Just a few days earlier, Gessler's office had received another threat that was specifically directed at his family; this one came via e-mail from outside Colorado. No other information was given, because it is still an open investigation.

Gessler cut his trip short after the phone call and returned home; his wife and daughter temporarily moved out of their home, while police patrols were sent to his mother's house as a precaution, according to his staff. Gessler's anti-fraud efforts had earned accusations that he was supporting a coordinated Republican agenda to suppress voters, but the two threats against his family represented a whole new level of push-back.
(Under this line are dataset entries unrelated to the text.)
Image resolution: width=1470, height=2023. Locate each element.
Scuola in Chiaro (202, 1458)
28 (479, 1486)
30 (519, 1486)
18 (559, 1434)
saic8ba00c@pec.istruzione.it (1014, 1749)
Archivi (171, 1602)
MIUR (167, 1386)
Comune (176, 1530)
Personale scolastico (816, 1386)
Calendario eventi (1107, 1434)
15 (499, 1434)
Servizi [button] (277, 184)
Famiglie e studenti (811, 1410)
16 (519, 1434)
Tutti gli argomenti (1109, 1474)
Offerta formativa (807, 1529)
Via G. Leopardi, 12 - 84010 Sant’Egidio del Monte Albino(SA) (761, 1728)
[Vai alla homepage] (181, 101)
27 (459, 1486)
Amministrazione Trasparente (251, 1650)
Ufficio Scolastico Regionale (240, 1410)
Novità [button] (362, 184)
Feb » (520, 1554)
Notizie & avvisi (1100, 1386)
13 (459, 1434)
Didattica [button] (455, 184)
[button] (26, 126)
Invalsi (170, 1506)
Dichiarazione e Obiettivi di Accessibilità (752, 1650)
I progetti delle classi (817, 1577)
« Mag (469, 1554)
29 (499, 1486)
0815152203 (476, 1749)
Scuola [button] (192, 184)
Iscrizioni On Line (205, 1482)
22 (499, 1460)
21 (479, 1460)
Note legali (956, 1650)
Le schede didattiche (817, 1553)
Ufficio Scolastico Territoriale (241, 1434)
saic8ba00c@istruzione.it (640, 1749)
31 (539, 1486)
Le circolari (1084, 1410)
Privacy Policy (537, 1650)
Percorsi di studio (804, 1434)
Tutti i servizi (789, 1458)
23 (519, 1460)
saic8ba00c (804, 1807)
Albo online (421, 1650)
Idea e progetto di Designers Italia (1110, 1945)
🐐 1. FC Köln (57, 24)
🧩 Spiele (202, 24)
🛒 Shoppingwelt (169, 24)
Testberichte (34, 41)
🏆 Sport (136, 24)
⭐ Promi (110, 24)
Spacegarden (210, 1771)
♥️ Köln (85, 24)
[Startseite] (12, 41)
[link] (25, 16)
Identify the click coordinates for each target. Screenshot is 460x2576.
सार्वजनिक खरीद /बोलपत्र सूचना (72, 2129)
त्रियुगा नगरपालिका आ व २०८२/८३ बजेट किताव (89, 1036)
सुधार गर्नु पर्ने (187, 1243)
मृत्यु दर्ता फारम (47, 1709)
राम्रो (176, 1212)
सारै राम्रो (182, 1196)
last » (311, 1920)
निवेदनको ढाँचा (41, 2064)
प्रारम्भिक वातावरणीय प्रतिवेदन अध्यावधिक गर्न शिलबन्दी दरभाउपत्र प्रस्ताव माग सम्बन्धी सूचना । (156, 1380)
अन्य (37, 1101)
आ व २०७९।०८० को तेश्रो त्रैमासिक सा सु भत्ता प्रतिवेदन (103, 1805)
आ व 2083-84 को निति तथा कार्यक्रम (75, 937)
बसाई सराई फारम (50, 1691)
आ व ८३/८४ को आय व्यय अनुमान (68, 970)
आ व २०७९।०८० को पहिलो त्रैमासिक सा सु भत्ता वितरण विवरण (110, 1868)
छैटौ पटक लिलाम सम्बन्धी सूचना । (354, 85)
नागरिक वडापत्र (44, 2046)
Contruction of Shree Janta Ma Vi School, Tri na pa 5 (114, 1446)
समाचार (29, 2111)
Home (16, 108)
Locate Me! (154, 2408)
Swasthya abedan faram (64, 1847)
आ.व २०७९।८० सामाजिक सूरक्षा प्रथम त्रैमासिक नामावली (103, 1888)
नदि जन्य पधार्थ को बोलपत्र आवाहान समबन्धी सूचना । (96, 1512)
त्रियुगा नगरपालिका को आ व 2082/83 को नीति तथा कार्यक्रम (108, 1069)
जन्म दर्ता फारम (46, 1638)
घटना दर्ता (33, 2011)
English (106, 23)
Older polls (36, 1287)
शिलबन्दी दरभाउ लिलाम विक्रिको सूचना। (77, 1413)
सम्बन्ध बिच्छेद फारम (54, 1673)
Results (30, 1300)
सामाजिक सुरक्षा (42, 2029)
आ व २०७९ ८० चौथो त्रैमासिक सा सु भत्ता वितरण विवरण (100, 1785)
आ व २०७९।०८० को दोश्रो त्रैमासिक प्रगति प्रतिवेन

These details have emerged because of two investigations into whether Gessler illegally used state money to pay for his trip to Florida, where he attended partisan events — both the RNC and a Republican National Lawyers Association meeting. Colorado Ethics Watch, a good government group that has closely scrutinized Gessler, started the ball rolling with a complaint, and now the Denver District Attorney's Office is pursuing a criminal investigation. The Independent Ethics Commission, a state-created body, is also reviewing the case.

Gessler's legal team, which includes high-profile attorney David Lane, is required to file a response to the Ethics Commission by the end of the week, and it's likely that new details about the threats will emerge at that time, since the fact that Gessler cut his trip short probably affected the amount of money he spent on it.

Gessler has repeatedly said that he doesn't think he broke any laws and that the Republican lawyers' event constituted official business.

Meanwhile, CBI has pushed forward with its investigation into the phone threat, tracing it to a Colorado man whom they haven't publicly identified but who they say has a history of these kinds of outbursts. In 2011, the man left a message at the office of Republican congressman Doug Lamborn, saying he deserves a bullet in the head, according to the report.

In response to Gessler's case, agents went to the suspect's Denver home, where he admitted that he'd made the call and had intended it to be threatening. But the man said he never intended to actually injure Gessler and he doesn't have any firearms, the CBI notes.

According to the report, the man's wife told agents, "I've warned him! I can't control him!"

After getting information from CBI, the Denver DA's office decided not to prosecute this individual, since there was no violation of law.

And the man did tell CBI investigators that he never wanted to break the law in the first place, repeatedly stating, "Sticks and stones may break my bones, but words will never hurt me.... They were just words."